Give me a chance. Get me the thanks of Congress. Don't wait for others; there isn't time. I have stayed away and let Congress alone for seventy-one years and I am entitled to thanks. Congress knows it perfectly well and I have long felt hurt that this quite proper and earned expression of gratitude has been merely felt by the House and never publicly uttered. Send me an order on the Sergeant-at-Arms quick. When shall I come? With love and a benediction.
MARK TWAIN.
This was mainly a joke. Mark Twain did not expect any “thanks,” but he did hope for access to the floor, which once, in an earlier day, had been accorded him. We drove to the Capitol and he delivered his letter to “Uncle Joe” by hand. “Uncle Joe” could not give him the privilege of the floor; the rules had become more stringent. He declared they would hang him if he did such a thing. He added that he had a private room down-stairs, where Mark Twain might establish headquarters, and that he would assign his colored servant, Neal, of long acquaintanceship with many of the members, to pass the word that Mark Twain was receiving. The result was a great success. All that afternoon members of Congress poured into the Speaker's room and, in an atmosphere blue with tobacco smoke, Mark Twain talked the gospel of copyright to his heart's content. The bill did not come up for passage that session, but Mark Twain lived to see his afternoon's lobbying bring a return. In 1909, Champ Clark, and those others who had gathered around him that afternoon, passed a measure that added fourteen years to the copyright term. The next letter refers to a proposed lobby of quite a different sort.
To Helen Keller, in Wrentham, Mass.:
21 FIFTH AVENUE, Dec. 23, '06.
DEAR HELEN KELLER,—... You say, “As a reformer, you know that ideas must be driven home again and again.”

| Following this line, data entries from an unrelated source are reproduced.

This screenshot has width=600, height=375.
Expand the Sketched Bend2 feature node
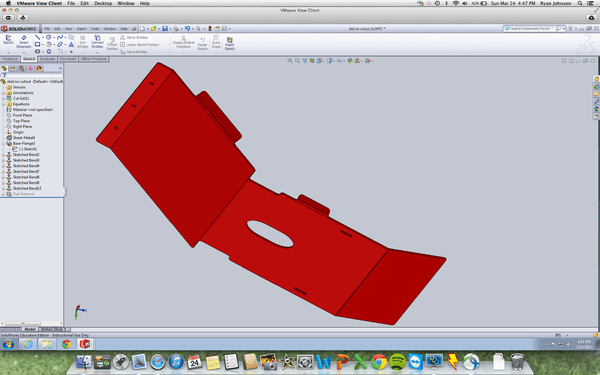(3, 155)
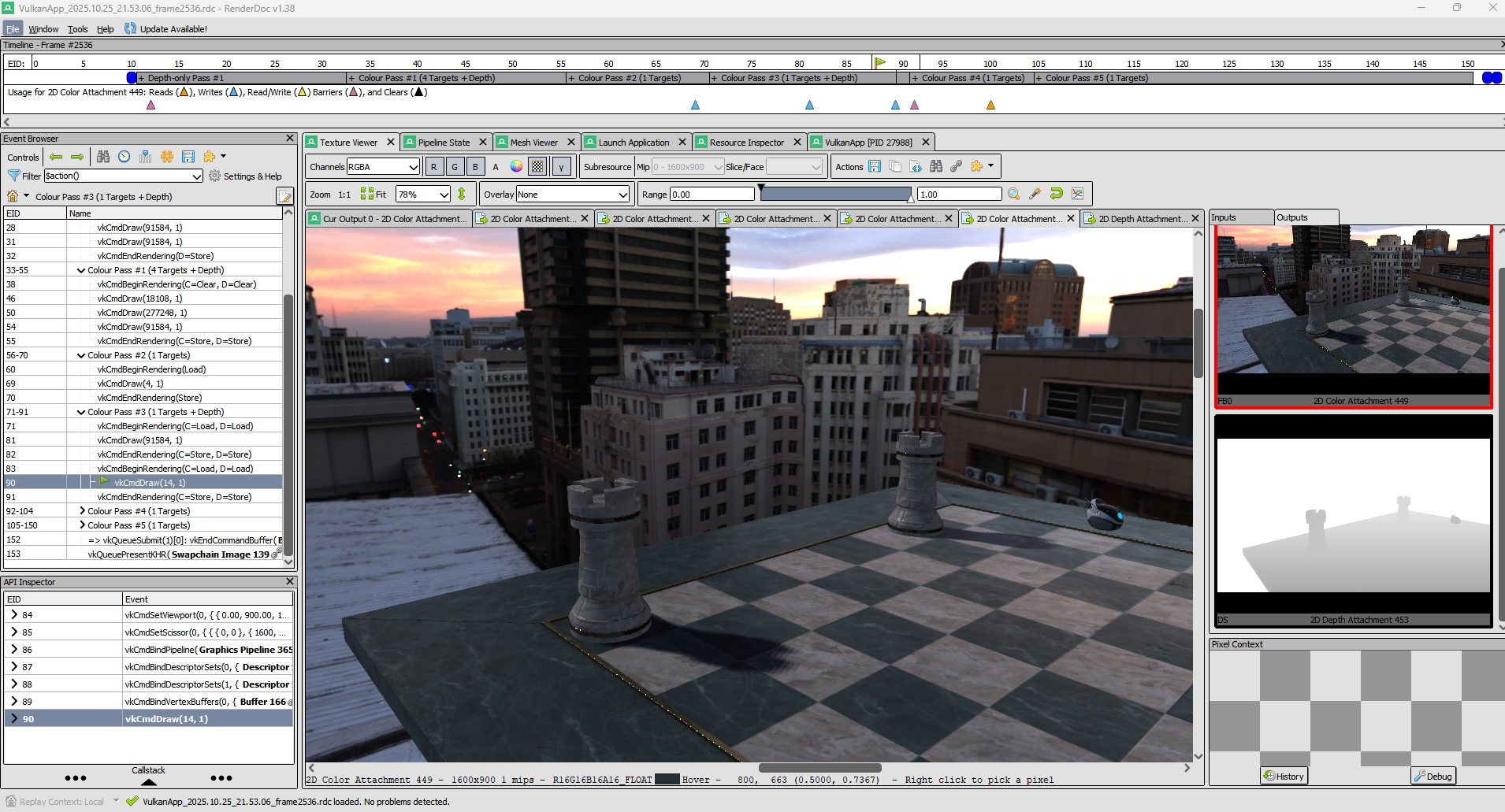Viewport: 1505px width, 812px height.
Task: Click the save texture icon in Actions
Action: pos(875,166)
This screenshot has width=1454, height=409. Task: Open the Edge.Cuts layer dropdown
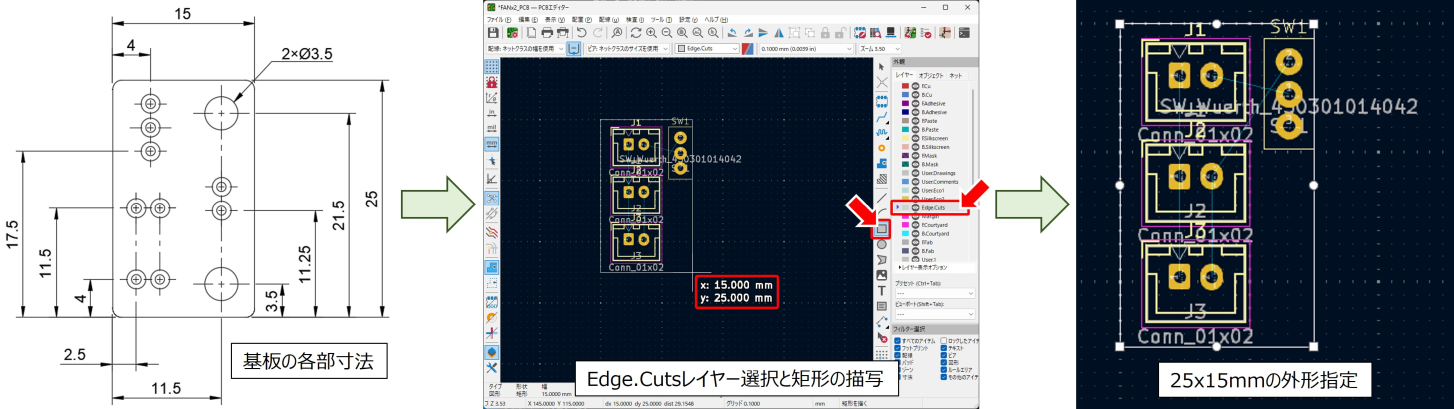click(706, 48)
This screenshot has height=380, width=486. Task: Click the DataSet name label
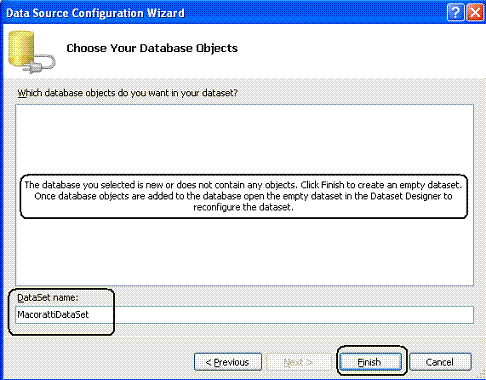click(x=48, y=297)
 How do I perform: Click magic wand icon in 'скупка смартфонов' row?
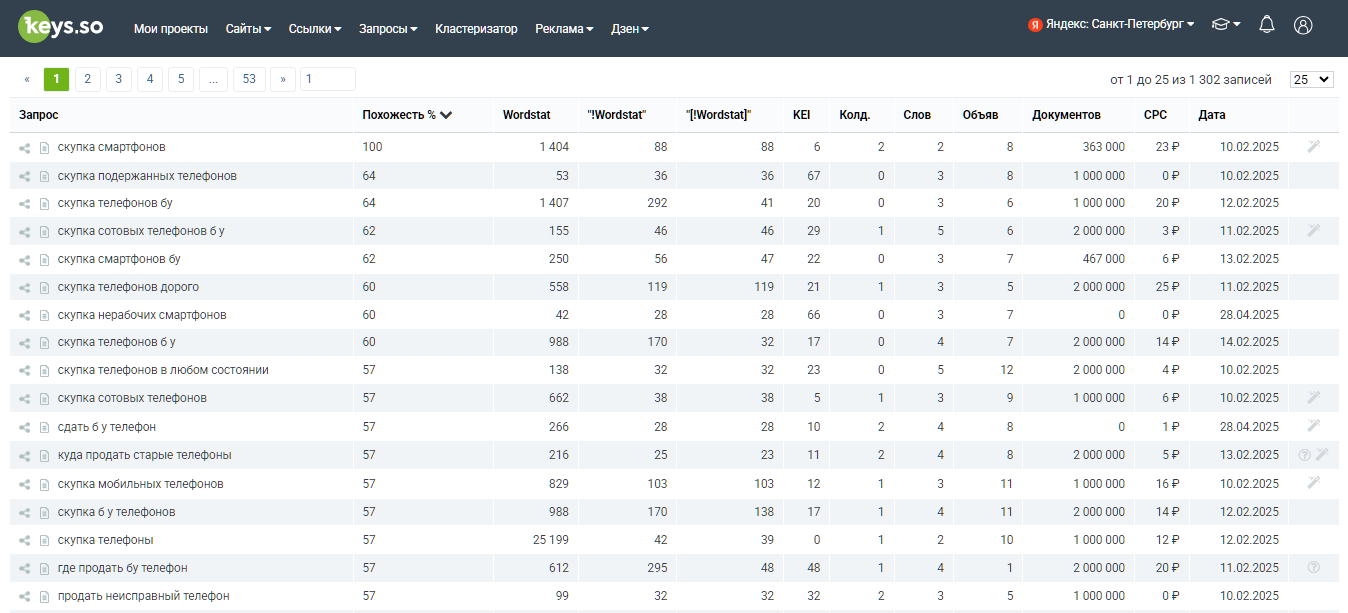1313,147
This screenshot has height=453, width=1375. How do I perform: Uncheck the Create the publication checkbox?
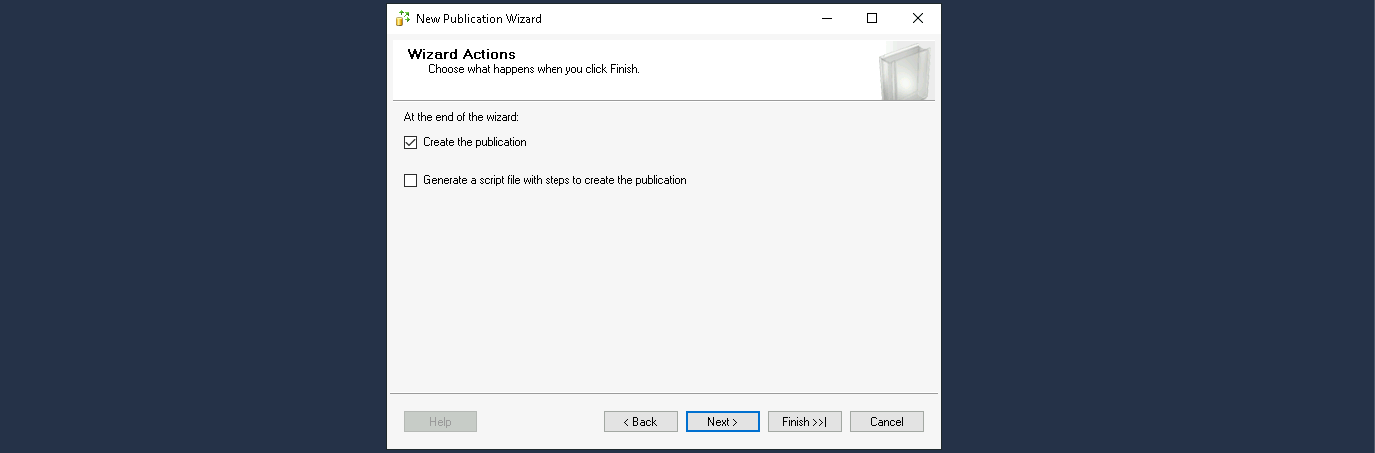tap(410, 142)
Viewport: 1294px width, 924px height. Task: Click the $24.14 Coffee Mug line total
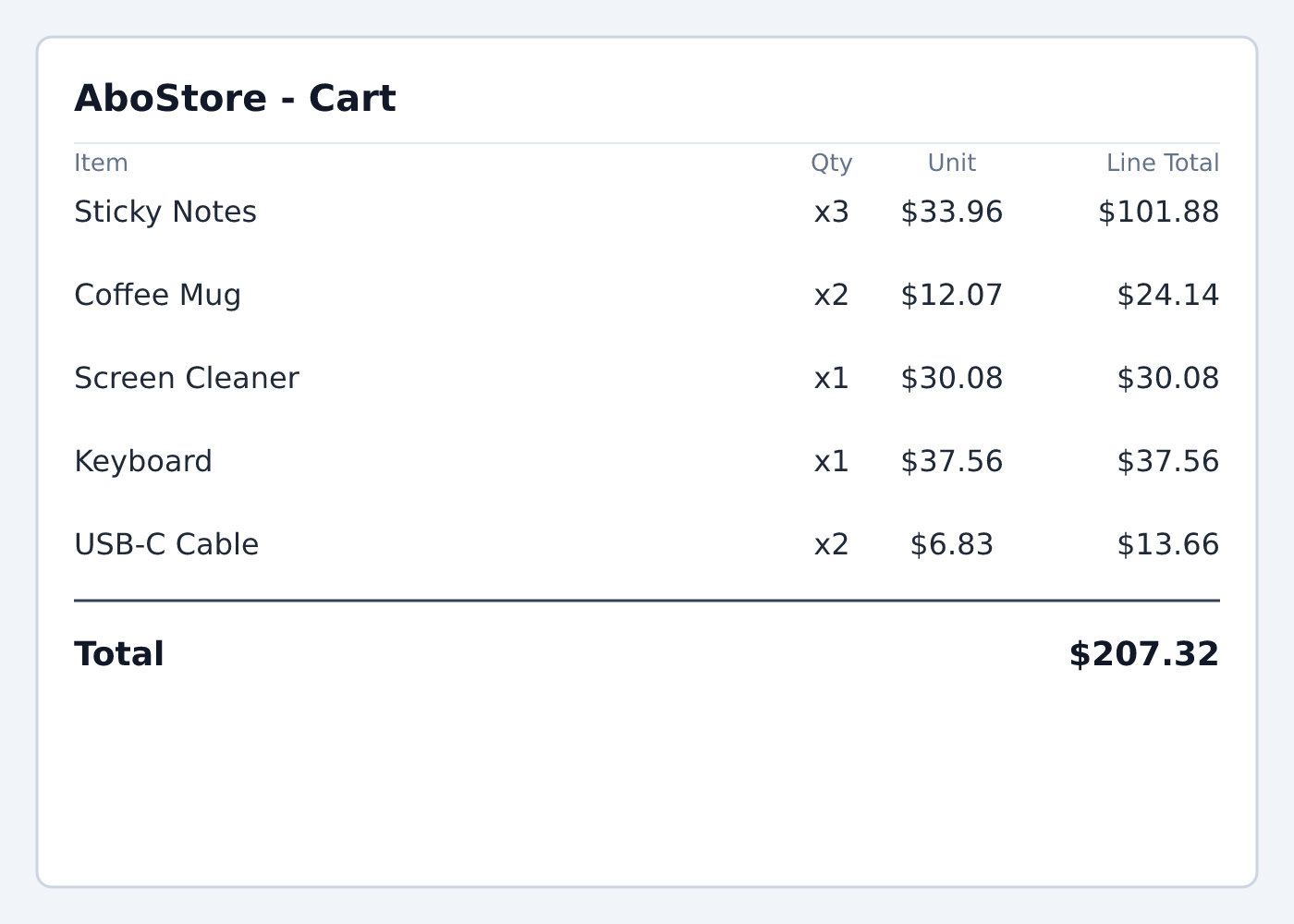[x=1168, y=296]
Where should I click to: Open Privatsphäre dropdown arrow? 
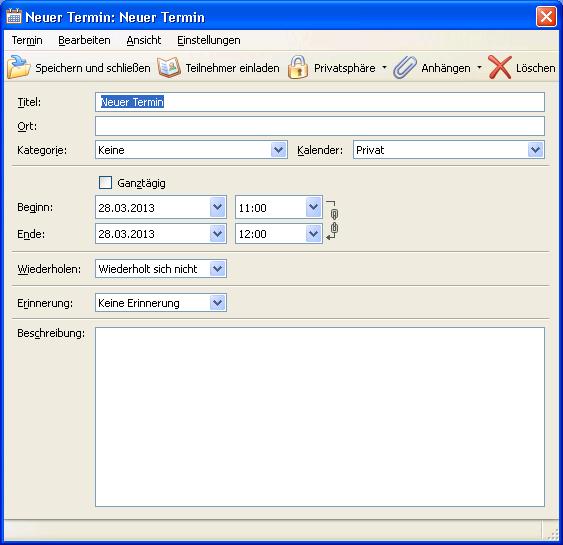click(384, 67)
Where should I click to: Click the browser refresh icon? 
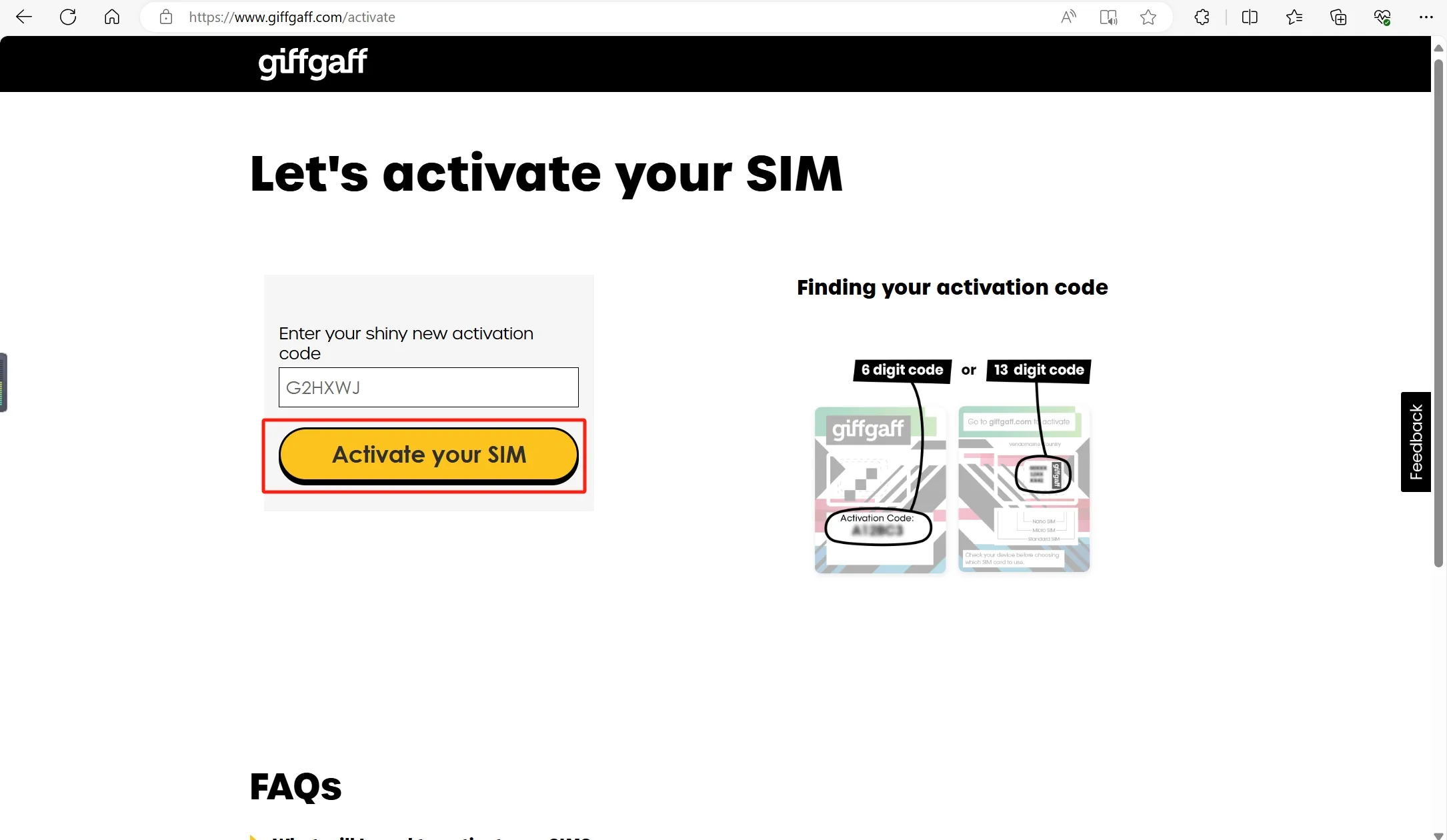point(68,17)
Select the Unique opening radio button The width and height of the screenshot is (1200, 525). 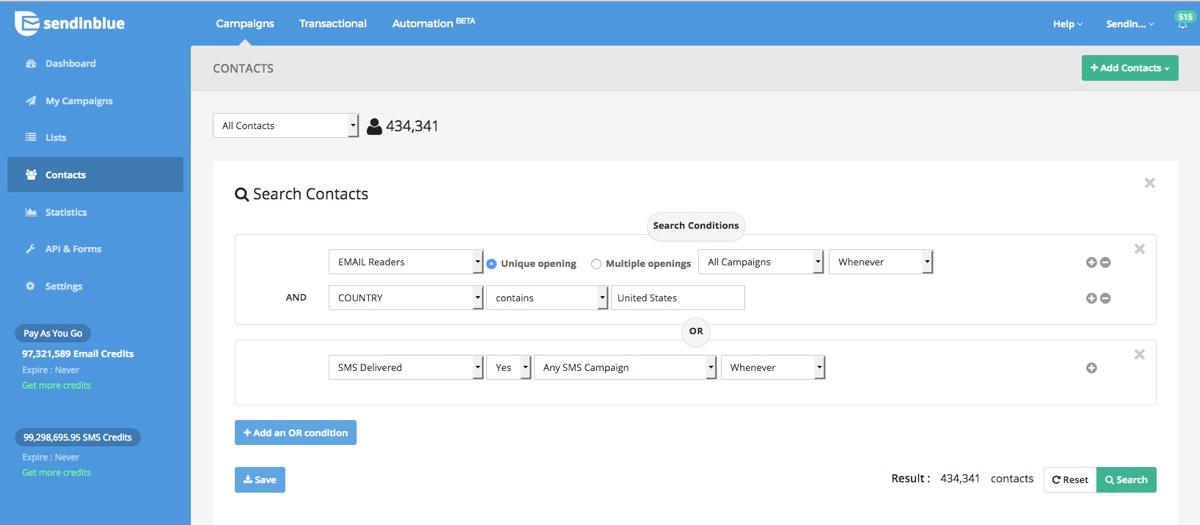[x=492, y=264]
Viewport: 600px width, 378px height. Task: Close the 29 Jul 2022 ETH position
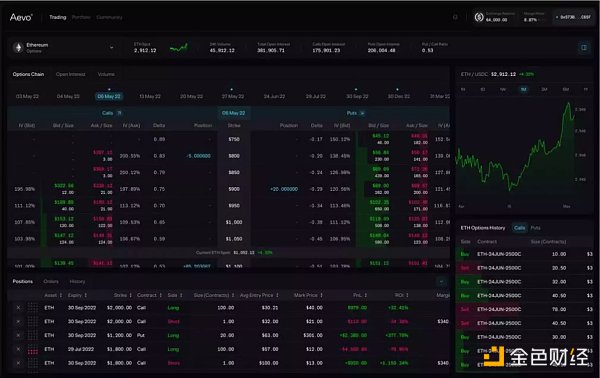click(x=18, y=349)
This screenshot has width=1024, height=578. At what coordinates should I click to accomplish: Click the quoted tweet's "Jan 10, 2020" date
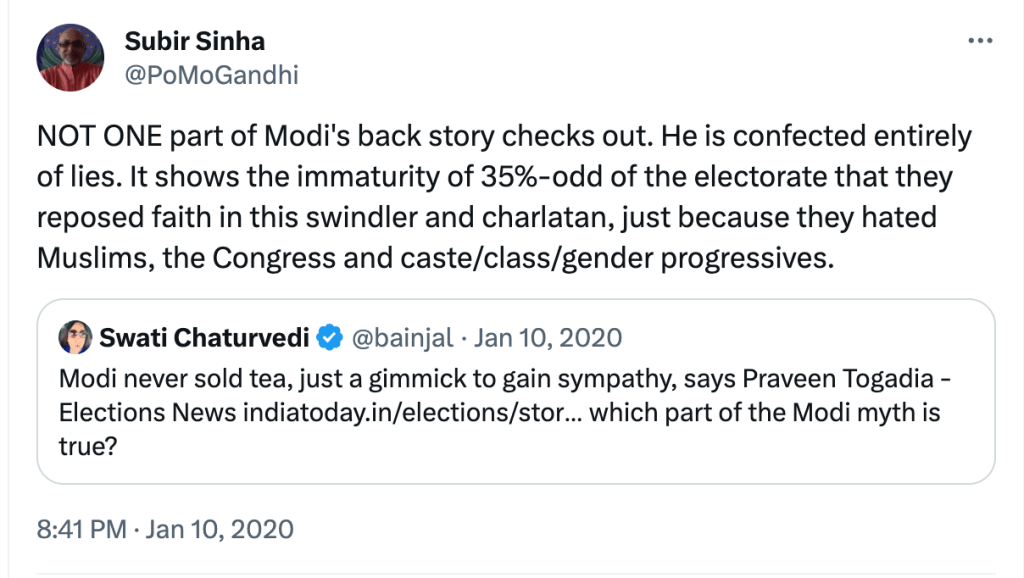(x=548, y=338)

Yes, I know it; and by old experience I know that speeches and documents and public meetings are a pretty poor and lame way of accomplishing it. Last year I proposed a sane way—one which I had practiced with success for a quarter of a century—but I wasn't expecting it to get any attention, and it didn't.
Give me a battalion of 200 winsome young girls and matrons, and let me tell them what to do and how to do it, and I will be responsible for shining results. If I could mass them on the stage in front of the audience and instruct them there, I could make a public meeting take hold of itself and do something really valuable for once. Not that the real instruction would be done there, for it wouldn't; it would be previously done privately, and merely repeated there.
But it isn't going to happen—the good old way will be stuck to: there'll be a public meeting: with music, and prayer, and a wearying report, and a verbal description of the marvels the blind can do, and 17 speeches—then the call upon all present who are still alive, to contribute. This hoary program was invented in the idiot asylum, and will never be changed. Its function is to breed hostility to good causes.
Some day somebody will recruit my 200—my dear beguilesome Knights of the Golden Fleece—and you will see them make good their ominous name.
Mind, we must meet! not in the grim and ghastly air of the platform, mayhap, but by the friendly fire—here at 21.
Affectionately your friend, S. L. CLEMENS.
They did meet somewhat later that winter in the friendly parlors of No. 21, and friends gathered in to meet the marvelous blind girl and to pay tribute to Miss Sullivan (Mrs. Macy) for her almost incredible achievement.